Specific Issues for Coupled Models
Several European nations have JGOFS process studies underway in the Atlantic sector of the Southern
Ocean, and U.S. JGOFS AESOPS in the Pacific sector will take place during 1996-98. The U.S.
GLOBEC Southern Ocean program is planned for 1999-2000. After these studies have been
completed, it is unlikely that other field programs of this magnitude will be conducted in the Southern
Ocean in the foreseeable future. Thus all attempts to advance our understanding of the Southern Ocean
system after 2000 will, by default, rely more heavily on remote sensing capabilities, moored
instruments and models than on direct observation and experimentation at sea. This situation means
that the window of opportunity provided by the JGOFS and GLOBEC field programs of the U.S. and
other nations in the Southern Ocean will be of the most lasting scientific value if those programs
address questions that:
- pertain to scientific problems that are of significant magnitude at the regional and/or global scale,
- are clearly unanswered at present,
- require direct observation and experimentation at sea to answer them, and
- can help in the future development of models (both physical and biogeochemical) and
long-term monitoring strategies that may be able to predict and/or measure responses of the Southern
Ocean to any future changes in climatic forcing.
Here we give six scientific questions of that kind and discuss their implications, both for the 1996-98
AESOPS field program and for modeling efforts.
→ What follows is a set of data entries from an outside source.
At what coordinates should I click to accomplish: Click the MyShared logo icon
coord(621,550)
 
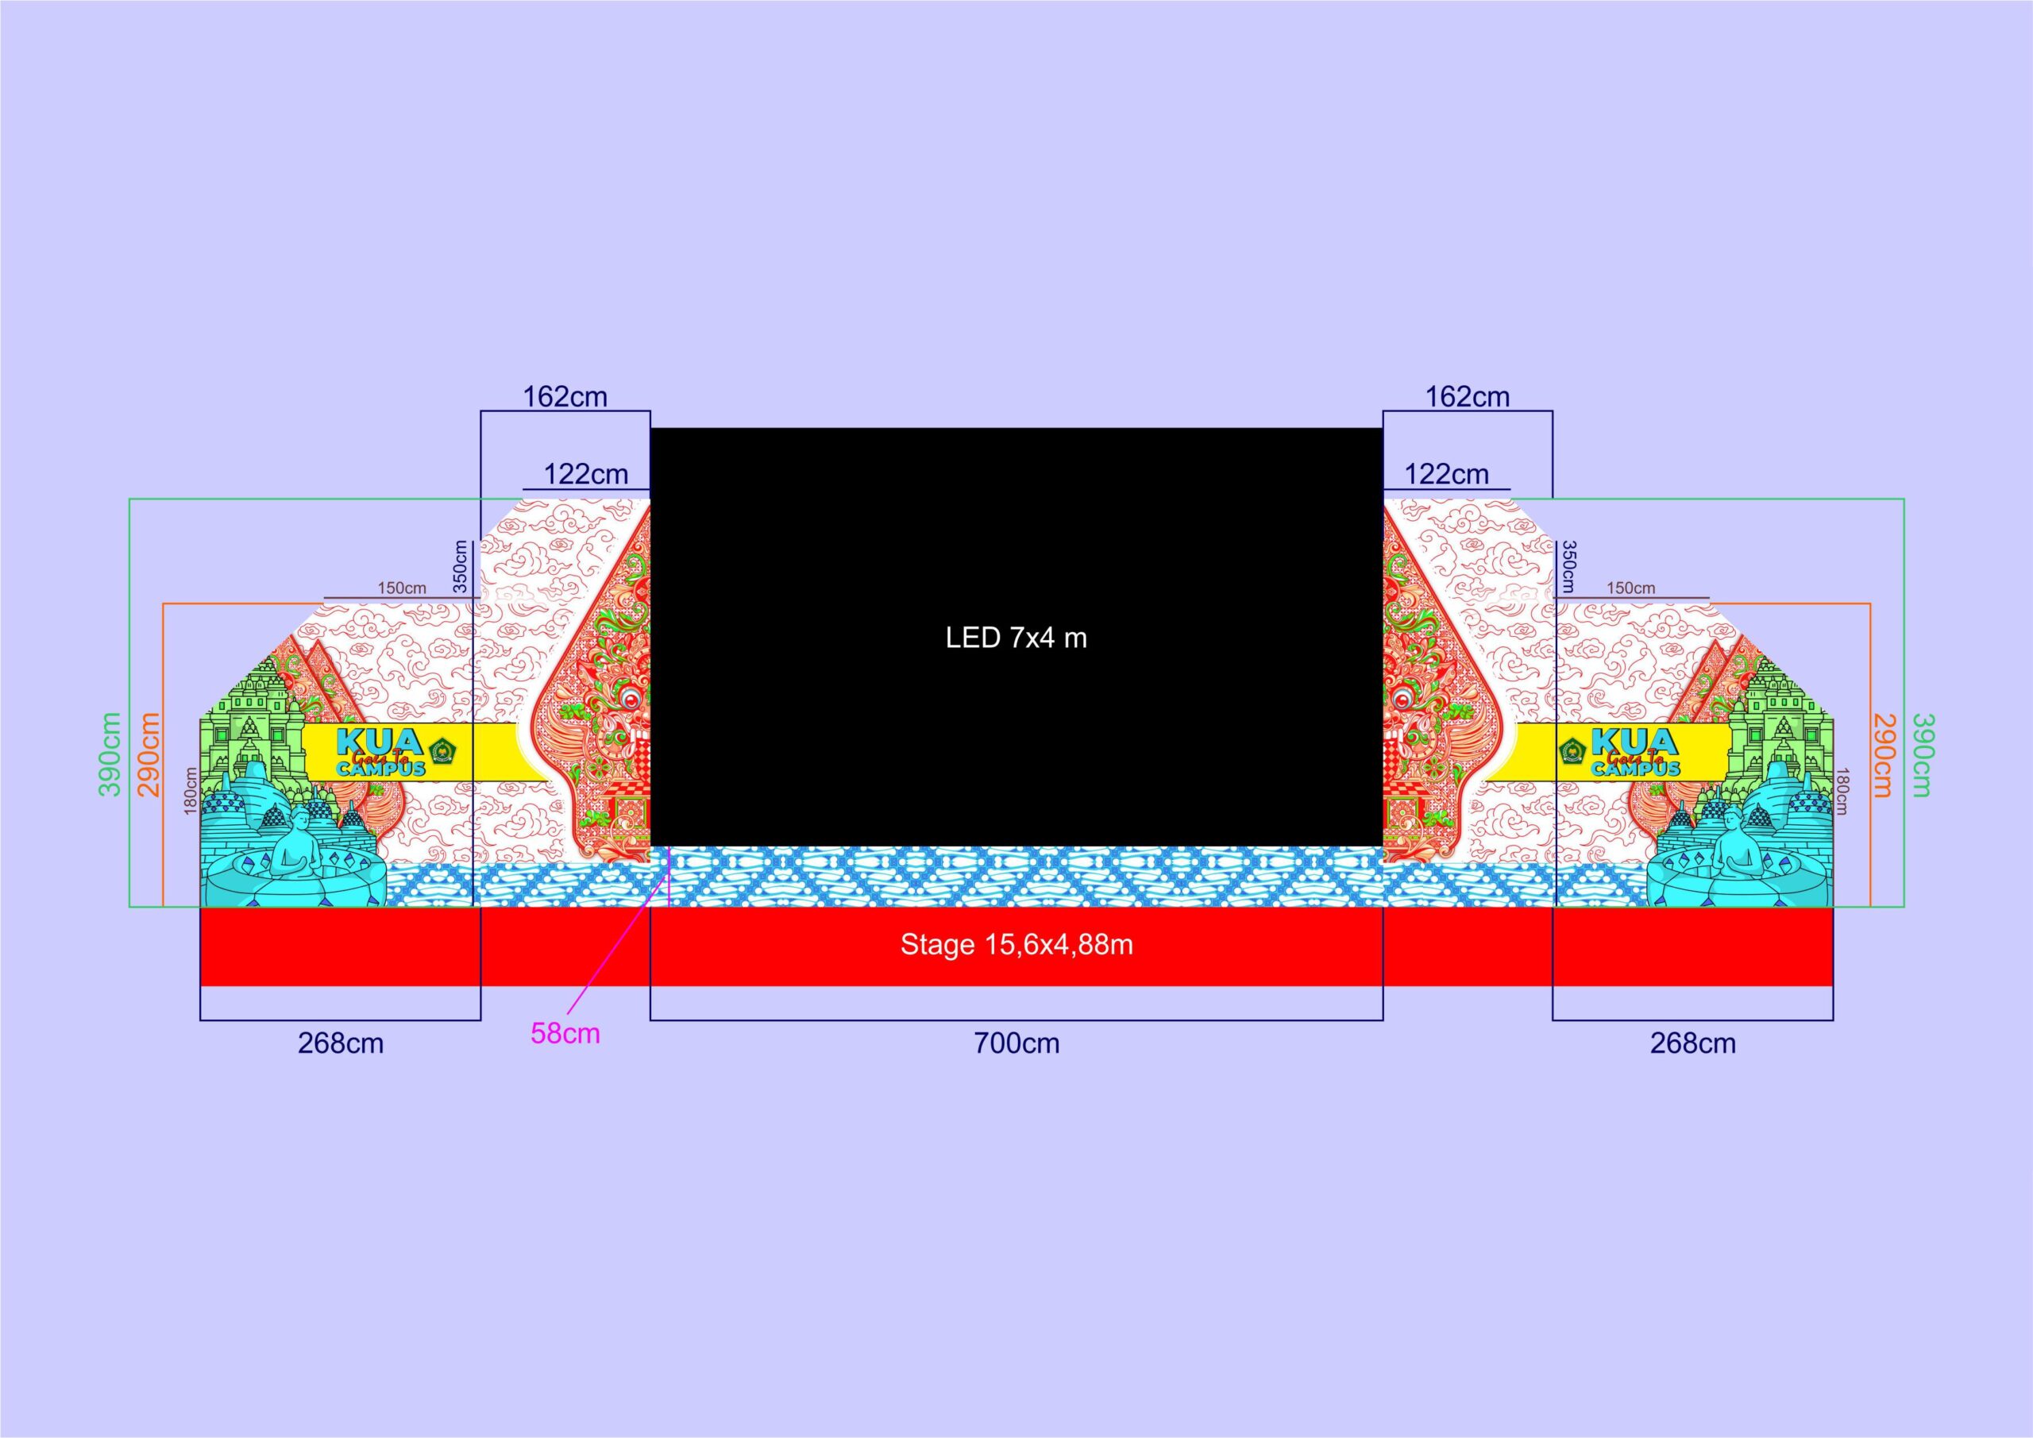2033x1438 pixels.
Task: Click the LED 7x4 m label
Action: coord(1016,638)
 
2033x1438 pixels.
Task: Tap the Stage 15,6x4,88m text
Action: coord(1016,945)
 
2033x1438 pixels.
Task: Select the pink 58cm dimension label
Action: coord(565,1033)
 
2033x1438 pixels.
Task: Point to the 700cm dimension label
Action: coord(1016,1043)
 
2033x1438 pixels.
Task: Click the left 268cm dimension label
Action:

Although we have phrased these questions in terms
of JGOFS, similar issues could be formulated for GLOBEC. Rather than endorse specific field
programs or specific models, we consider general questions that the JGOFS field programs in the
Southern Ocean are well positioned to address.
- Is the Southern Ocean a net source of CO2 to the atmosphere or a net sink? Of what magnitude?
- Do biological processes matter quantitatively in atmosphere/ocean CO2 exchange in the Southern Ocean?
- What controls primary production in the Southern Ocean?
- What controls export of organic matter to the deep ocean?
- Do ice and ice biota influence the system?
- What are the sediments telling us?